A médica relata um aumento expressivo de pacientes com reações a produtos vistos em redes sociais. “Muitas meninas de 9, 10 anos chegam com manchas, descamação e queimações leves por causa de ácidos e esfoliantes. Esses ativos — como retinol, glicólico e niacinamida — são totalmente desnecessários e perigosos nessa idade.” Segundo Crepaldi, o essencial para uma pele infantil saudável é a simplicidade: sabão suave, hidratante leve e protetor solar diário. “Todo o resto é excesso. E excesso é agressão”, reforça.

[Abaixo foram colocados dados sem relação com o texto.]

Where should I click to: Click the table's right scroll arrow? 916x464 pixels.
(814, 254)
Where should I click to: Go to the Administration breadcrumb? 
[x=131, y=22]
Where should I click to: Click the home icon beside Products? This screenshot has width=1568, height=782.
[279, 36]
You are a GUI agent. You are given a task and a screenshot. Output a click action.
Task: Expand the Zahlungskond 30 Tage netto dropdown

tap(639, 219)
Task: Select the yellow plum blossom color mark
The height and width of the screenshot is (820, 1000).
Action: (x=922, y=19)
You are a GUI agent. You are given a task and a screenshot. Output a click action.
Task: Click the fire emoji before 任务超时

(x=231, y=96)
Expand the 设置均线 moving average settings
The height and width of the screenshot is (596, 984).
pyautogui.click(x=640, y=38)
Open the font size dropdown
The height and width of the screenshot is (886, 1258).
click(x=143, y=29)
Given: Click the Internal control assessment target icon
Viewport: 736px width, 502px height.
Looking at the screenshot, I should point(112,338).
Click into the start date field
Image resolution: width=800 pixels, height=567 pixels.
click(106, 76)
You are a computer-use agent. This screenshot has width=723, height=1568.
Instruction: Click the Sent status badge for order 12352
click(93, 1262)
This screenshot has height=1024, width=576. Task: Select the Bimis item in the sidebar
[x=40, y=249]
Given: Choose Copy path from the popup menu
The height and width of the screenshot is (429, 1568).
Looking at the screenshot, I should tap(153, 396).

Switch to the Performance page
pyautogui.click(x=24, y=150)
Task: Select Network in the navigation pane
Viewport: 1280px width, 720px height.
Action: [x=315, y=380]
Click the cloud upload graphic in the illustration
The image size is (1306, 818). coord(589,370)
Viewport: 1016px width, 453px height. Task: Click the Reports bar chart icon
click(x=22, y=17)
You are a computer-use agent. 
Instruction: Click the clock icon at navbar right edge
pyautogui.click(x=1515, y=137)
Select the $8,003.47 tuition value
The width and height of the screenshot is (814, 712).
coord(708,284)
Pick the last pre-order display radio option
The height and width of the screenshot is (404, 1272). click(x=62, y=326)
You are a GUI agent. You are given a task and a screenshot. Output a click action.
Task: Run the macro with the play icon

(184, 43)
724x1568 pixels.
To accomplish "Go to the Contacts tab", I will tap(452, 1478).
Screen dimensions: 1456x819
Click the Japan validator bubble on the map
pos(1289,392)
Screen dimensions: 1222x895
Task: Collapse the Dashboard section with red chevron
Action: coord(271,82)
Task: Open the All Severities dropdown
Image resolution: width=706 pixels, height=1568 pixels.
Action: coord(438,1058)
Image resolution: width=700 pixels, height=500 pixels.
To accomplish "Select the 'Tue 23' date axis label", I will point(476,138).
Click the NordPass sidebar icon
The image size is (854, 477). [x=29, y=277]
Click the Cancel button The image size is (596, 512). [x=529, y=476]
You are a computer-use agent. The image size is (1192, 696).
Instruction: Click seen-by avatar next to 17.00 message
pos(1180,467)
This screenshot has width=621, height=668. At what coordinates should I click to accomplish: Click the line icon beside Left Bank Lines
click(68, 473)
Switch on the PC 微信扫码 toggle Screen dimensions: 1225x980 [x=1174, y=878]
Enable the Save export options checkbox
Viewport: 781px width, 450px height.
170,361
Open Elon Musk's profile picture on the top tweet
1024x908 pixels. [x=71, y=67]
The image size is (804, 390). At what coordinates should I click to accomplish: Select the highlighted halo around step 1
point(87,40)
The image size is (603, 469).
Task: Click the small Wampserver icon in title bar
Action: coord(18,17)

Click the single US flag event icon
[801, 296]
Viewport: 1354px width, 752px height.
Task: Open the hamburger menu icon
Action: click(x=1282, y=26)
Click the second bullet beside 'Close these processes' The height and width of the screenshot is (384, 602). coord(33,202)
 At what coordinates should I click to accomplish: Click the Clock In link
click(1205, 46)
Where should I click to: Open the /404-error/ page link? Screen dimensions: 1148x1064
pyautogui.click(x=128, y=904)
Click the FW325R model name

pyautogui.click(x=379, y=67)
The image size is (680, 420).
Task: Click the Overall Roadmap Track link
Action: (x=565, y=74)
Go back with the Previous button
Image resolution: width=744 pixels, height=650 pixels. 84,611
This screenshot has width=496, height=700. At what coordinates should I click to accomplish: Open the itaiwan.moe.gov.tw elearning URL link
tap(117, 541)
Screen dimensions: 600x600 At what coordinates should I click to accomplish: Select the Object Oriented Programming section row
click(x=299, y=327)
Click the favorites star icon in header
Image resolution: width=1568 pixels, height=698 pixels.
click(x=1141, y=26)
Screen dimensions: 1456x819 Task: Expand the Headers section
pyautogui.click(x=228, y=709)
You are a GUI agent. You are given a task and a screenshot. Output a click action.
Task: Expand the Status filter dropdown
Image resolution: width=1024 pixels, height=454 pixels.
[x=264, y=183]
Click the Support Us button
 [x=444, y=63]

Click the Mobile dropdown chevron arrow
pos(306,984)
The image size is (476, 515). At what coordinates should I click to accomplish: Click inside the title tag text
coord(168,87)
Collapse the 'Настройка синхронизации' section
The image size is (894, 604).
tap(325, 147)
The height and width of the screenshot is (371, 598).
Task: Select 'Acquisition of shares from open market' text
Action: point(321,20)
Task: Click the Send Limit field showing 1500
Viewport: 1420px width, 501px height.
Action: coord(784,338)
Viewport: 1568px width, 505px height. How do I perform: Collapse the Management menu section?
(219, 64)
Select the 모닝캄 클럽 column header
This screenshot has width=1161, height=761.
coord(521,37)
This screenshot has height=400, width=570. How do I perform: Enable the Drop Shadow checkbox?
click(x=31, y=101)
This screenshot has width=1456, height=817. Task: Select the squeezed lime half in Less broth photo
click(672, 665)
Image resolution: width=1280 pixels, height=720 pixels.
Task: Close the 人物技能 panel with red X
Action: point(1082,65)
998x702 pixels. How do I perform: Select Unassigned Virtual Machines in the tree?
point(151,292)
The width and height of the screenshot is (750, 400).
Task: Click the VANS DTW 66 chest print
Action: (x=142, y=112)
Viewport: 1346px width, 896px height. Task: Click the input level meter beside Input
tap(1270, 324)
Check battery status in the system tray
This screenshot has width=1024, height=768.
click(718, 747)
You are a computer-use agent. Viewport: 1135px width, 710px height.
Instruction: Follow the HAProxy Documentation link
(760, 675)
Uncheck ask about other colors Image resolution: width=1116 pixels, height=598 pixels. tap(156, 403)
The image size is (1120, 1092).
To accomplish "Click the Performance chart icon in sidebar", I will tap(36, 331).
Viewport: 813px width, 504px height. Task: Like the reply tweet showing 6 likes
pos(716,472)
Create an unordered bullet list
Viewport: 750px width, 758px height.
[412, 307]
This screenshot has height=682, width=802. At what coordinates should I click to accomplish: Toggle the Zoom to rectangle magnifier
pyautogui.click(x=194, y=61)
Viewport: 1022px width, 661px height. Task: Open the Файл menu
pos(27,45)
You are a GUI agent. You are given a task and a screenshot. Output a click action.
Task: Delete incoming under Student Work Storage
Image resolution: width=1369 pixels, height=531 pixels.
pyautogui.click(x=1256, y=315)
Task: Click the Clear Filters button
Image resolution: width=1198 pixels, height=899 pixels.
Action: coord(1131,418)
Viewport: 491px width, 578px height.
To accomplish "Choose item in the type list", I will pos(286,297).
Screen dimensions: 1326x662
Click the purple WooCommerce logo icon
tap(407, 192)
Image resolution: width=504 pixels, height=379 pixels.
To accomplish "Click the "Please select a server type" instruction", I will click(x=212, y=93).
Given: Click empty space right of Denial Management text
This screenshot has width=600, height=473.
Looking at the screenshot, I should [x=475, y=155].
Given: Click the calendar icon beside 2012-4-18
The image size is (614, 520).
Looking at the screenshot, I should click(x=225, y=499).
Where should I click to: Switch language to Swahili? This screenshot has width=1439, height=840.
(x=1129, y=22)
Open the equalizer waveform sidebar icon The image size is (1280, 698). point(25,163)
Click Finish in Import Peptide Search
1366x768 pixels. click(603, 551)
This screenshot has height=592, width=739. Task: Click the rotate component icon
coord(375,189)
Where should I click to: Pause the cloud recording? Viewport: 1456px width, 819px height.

Brincar também exige limites
O alerta vale também para os kits de maquiagem infantil, cada vez mais populares como presente no Dia das Crianças. A dermatologista Ana Carolina Sumam explica que, no Brasil, esses produtos são tratados como brinquedos e, portanto, muitas vezes não passam por controle rigoroso da Anvisa. “O fato de serem coloridos e vendidos para crianças não garante que sejam seguros. Alguns contêm metais pesados, corantes artificiais e fragrâncias fortes.”
Mesmo as versões hipoalergênicas podem causar reações, já que o termo não é regulado. “O ideal é evitar maquiagem em pó, glitters, delineadores líquidos e batons com pigmentação intensa. Esses itens podem irritar olhos, vias respiratórias e até causar intoxicação se forem ingeridos.”
Para uso recreativo, ela recomenda supervisão constante e escolha de produtos certificados. “A maquiagem pode ser parte da brincadeira, mas precisa ser tratada como tal — um momento lúdico, não um ritual diário de aparência.”
Para a psicóloga Izabelle Santos, do Hospital Anchieta, o problema não é o interesse em si, mas o motivo que o move. “Brincar de se maquiar faz parte da imitação dos adultos, que é natural na infância. O perigo aparece quando a criança começa a se sentir feia sem esses recursos, ou quando passa a usar isso como forma de aceitação.”
Ela chama isso de adultização precoce — quando o brincar é substituído pela necessidade de corresponder a padrões. “Essas meninas começam a se avaliar com base no que veem on-line. Se não parecem com a influenciadora, sentem-se inadequadas. Isso traz ansiedade, autocrítica e perda de espontaneidade.”
Segundo ela, há sinais de alerta que pais precisam observar: “Quando o uso de maquiagem vira rotina diária, quando há choro por não ter um produto específico, ou quando a criança se recusa a sair sem ‘parecer bonita’. Nesse ponto, o lúdico foi substituído pela angústia.”
Coutinho reforça que proibir totalmente pode ser tão danoso quanto permitir sem limites. “Entre a censura e a permissividade, o papel dos pais é ser bússola.” A recomendação é construir senso crítico: explicar o que são filtros, conversar sobre corpos reais e ensinar que autocuidado não é vaidade, mas respeito ao próprio corpo. “A família deve reforçar o valor do ser, não do parecer”, afirma.